Pilih kekuasaan, uang, atau kejayaan?

Motif kekuasaan dan uang merupakan dua hal utama yang tak bisa begitu saja dilepaskan dari sejarah partisipasi manusia dalam bidang olah raga. Di sepak bola, naluri manusia terimplementasikan mengejar dua motif itu.

Oleh Fahmi Achmad

Saat ini, kancah sepak bola dalam negeri seakan tak sepi dari berita perseteruan antara PSSI dengan pengelola kompetisi Liga Primer Indonesia (LPI). Pro dan kontra menjadi-jadi dan bahkan perseteruan politik.

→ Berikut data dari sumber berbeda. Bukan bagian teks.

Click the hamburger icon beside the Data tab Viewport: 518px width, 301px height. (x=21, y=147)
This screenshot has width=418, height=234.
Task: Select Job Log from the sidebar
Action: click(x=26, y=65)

Publik pun mendua, sebagian masyarakat meminta PSSI sebagai induk organisasi membenahi diri. Keberadaan LPI merupakan salah satu wujud dari keinginan adanya perubahan signifikan di ranah sepak bola Indonesia.

“Konteksnya adalah kemandirian klub dan profesionalisme,” kata Kesit B. Handoyo, Ketua Umum Solo FC, salah satu peserta LPI.

Profesionalisme memang jadi benang merah. Rata-rata kebutuhan tiap klub sekitar Rp18 miliar-Rp20 miliar per tahun dan 60% di antaranya untuk belanja pemain. Tentu saja, klub harus pintar-pintar mencari dana dan tak sekedar meminta kepada pemda.

Di sisi lain, sebagian pihak tetap menghendaki kompetisi Djarum Indonesia Super League (ISL) tetap menjadi tumpuan prestasi dan organisasi PSSI tetap dipimpin oleh Nurdin Halid.

Bisa saja kontroversi soal kompetisi sepak bola yang legal itu menjadi jalan yang memang harus dilalui agar Indonesia memiliki tim nasional yang mumpuni. Lagipula ada motif lain, berupa kecintaan masyarakat yang bisa melambungkan Garuda terbang tinggi.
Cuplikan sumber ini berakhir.